** Records shown follows **

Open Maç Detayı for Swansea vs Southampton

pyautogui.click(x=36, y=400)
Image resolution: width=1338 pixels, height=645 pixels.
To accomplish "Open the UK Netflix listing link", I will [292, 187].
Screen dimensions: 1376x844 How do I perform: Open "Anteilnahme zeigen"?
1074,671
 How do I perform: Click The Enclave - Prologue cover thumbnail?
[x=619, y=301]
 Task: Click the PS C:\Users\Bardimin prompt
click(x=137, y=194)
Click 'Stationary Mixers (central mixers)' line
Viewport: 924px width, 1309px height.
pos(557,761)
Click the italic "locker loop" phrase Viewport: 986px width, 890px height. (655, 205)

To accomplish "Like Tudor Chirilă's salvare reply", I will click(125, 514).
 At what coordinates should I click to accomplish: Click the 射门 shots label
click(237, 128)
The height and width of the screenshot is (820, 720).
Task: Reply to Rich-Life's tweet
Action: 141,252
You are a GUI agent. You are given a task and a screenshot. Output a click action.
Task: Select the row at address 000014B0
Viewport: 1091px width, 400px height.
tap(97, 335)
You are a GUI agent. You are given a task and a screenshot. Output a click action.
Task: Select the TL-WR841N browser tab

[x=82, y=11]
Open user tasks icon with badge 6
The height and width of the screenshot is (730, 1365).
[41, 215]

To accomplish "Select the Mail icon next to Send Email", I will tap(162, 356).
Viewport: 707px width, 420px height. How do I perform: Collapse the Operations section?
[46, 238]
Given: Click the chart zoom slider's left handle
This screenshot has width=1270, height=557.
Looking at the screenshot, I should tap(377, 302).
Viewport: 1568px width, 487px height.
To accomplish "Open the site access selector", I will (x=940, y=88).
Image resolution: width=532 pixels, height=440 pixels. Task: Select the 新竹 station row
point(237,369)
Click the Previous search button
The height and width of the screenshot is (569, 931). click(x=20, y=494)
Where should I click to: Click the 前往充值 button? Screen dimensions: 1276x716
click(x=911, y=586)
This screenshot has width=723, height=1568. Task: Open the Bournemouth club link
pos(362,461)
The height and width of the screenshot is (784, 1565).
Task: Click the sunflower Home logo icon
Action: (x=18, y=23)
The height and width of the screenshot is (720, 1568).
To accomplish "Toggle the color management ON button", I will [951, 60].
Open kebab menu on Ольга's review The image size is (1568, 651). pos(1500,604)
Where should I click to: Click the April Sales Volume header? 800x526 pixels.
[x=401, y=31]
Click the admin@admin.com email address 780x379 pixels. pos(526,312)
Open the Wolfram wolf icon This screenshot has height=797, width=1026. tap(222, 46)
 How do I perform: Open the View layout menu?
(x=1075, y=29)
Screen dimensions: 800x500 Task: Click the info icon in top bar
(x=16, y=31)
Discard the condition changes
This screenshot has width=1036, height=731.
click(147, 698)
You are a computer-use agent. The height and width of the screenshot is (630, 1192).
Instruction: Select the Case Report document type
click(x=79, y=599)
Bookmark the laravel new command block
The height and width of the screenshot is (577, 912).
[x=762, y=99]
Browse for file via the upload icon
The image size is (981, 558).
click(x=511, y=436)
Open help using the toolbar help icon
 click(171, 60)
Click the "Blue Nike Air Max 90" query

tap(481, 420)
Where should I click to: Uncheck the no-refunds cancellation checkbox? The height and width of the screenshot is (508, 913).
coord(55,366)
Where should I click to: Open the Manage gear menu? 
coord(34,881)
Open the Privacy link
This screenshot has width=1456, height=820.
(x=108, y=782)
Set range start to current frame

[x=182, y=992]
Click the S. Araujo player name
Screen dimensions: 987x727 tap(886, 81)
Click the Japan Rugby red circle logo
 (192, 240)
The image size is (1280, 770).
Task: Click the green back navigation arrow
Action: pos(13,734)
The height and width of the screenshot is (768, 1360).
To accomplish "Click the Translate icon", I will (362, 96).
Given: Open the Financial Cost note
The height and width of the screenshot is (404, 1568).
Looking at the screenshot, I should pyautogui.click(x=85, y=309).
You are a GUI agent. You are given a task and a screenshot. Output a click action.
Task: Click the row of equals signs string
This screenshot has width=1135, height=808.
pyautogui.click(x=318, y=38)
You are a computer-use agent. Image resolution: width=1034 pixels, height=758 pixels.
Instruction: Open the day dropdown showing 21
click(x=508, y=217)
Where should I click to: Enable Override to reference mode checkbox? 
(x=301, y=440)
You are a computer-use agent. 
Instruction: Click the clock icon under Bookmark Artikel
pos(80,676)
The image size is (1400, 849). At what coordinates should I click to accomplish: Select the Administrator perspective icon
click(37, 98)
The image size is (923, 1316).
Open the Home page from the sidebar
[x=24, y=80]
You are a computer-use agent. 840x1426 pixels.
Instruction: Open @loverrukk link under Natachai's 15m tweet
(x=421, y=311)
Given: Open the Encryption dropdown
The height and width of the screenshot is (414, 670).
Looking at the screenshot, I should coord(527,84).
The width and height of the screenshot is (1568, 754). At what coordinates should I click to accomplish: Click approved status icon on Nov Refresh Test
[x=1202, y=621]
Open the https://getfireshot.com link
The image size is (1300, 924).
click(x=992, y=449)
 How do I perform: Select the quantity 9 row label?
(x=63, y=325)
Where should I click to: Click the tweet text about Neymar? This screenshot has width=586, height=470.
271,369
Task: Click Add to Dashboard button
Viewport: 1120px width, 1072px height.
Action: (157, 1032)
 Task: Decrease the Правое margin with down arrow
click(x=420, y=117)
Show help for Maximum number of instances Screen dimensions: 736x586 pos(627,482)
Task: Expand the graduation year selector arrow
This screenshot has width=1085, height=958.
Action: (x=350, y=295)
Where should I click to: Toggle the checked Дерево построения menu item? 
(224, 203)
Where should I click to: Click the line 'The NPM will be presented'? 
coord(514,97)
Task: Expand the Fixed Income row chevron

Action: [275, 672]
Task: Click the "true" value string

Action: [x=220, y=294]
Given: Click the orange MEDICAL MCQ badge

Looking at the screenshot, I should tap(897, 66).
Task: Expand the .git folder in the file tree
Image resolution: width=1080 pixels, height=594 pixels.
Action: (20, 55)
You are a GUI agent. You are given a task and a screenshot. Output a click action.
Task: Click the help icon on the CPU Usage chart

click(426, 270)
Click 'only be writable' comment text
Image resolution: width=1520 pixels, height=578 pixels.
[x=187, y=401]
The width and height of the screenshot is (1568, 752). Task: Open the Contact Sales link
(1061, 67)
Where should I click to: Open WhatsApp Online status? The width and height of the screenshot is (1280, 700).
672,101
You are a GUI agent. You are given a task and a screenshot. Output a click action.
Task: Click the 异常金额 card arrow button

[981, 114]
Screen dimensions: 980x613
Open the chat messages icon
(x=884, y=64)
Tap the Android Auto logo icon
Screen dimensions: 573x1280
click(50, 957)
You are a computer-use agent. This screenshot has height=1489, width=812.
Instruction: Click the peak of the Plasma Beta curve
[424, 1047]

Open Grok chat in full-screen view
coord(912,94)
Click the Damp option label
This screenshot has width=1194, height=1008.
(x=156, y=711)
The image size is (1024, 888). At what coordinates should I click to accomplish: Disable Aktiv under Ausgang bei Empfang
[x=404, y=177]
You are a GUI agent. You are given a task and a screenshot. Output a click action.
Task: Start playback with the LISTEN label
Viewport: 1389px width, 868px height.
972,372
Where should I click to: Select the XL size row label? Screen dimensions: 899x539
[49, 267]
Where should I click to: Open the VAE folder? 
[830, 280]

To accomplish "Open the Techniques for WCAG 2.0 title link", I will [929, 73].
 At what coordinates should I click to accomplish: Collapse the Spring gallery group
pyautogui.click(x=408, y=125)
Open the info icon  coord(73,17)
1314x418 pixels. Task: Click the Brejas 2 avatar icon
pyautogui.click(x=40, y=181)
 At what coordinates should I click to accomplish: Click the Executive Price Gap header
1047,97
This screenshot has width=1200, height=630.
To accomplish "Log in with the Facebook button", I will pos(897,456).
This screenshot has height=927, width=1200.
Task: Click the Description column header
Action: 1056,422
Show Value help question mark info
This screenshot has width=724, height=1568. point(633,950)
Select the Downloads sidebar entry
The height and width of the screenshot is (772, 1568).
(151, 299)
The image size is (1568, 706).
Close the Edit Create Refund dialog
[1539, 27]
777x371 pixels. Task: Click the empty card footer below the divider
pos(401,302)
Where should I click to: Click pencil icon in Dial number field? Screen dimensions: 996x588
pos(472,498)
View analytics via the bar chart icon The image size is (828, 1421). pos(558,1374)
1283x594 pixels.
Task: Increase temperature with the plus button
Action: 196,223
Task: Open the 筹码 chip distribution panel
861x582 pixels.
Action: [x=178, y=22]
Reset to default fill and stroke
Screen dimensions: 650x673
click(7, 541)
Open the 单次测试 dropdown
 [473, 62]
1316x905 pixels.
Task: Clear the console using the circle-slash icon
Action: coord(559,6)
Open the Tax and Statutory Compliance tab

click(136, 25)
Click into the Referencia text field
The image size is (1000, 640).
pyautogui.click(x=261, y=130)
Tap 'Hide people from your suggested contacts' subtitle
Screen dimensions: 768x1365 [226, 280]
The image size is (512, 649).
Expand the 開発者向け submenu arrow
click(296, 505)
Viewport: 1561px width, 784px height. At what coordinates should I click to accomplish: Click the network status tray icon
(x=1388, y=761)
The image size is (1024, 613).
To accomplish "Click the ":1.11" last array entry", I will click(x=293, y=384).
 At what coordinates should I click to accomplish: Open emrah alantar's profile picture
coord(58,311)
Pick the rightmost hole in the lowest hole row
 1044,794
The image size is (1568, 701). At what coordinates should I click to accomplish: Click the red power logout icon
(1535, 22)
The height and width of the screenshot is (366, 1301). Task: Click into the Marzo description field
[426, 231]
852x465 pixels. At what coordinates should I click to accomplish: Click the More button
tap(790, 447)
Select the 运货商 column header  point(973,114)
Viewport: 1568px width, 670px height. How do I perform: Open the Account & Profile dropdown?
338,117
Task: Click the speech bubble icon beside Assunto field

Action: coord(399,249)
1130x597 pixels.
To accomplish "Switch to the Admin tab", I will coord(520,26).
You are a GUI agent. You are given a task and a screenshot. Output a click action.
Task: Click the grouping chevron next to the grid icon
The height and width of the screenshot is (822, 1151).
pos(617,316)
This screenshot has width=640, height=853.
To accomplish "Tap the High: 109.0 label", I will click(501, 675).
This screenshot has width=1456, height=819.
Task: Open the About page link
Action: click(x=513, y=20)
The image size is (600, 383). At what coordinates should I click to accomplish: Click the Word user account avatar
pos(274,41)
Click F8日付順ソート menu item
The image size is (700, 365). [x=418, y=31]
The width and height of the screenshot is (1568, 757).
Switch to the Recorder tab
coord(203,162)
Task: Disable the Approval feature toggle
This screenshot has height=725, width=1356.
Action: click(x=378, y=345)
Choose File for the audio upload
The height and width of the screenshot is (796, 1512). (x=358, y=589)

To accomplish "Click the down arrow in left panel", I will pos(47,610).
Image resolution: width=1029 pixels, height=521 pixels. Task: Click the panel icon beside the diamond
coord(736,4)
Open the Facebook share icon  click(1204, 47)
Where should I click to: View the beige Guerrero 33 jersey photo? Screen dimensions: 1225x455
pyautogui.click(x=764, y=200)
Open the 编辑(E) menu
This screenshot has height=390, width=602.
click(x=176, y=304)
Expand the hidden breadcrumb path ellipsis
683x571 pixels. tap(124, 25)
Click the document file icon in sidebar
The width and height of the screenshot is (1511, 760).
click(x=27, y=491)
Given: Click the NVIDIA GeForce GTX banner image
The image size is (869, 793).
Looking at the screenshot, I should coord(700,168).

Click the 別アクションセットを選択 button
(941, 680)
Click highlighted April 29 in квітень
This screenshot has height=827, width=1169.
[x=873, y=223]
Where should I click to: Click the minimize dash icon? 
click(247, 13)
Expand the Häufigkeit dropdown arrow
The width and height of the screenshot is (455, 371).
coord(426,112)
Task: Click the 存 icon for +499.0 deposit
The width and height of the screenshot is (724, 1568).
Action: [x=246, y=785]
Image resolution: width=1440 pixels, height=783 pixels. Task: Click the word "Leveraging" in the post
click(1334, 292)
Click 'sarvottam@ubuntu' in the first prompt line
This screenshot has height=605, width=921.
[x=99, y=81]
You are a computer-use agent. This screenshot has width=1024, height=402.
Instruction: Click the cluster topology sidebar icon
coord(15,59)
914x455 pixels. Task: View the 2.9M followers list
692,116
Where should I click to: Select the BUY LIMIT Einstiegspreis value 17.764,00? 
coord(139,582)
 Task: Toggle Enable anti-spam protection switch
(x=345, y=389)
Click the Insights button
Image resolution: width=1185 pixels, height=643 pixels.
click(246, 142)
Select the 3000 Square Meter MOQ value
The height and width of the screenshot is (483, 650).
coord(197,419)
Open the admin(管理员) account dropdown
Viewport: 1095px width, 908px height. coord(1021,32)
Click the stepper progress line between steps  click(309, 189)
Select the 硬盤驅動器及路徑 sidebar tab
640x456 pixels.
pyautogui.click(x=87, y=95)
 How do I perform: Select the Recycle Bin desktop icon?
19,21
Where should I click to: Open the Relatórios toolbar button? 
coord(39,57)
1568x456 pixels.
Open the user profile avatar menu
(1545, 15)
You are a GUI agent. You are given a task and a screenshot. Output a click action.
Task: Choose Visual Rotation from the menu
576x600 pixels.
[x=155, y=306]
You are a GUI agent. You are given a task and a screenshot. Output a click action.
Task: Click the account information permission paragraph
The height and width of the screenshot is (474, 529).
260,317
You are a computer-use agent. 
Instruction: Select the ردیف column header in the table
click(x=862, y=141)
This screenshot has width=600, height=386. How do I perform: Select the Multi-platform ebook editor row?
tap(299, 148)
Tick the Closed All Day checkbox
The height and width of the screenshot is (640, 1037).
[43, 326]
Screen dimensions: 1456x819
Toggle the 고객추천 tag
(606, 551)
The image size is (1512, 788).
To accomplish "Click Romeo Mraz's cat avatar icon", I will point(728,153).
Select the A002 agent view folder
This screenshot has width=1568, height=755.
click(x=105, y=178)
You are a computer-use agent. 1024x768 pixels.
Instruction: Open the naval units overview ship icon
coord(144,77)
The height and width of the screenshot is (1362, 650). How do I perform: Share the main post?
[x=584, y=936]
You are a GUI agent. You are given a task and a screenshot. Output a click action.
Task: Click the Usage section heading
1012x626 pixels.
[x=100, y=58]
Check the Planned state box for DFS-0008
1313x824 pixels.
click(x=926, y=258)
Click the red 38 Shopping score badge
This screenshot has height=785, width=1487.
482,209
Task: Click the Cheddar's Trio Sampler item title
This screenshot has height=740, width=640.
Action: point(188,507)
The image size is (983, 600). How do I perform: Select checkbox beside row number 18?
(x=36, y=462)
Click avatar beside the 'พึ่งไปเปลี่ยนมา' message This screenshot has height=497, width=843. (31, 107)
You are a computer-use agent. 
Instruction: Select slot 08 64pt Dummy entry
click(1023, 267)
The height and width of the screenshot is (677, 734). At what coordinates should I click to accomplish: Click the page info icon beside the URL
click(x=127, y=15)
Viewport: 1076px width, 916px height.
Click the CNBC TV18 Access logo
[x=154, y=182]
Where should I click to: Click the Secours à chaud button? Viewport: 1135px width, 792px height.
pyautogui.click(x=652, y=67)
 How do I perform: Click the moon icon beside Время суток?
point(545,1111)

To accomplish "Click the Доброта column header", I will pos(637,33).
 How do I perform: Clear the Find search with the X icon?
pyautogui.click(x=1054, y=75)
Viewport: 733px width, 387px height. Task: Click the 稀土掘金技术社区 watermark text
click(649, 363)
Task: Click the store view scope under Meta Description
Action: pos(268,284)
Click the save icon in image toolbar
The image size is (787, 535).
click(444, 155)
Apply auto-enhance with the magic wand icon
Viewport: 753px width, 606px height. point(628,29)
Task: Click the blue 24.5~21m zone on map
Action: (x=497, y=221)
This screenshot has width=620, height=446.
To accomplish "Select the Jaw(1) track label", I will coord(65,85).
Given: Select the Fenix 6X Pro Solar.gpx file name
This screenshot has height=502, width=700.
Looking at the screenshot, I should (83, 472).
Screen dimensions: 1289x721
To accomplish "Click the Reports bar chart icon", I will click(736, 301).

** End of Records shown **

§ **What is being asked**:
Show all lines from the data that contain "left".

§ **Expected answer**:
Given: Click the chart zoom slider's left handle
To accomplish "Click the down arrow in left panel", I will pos(47,610).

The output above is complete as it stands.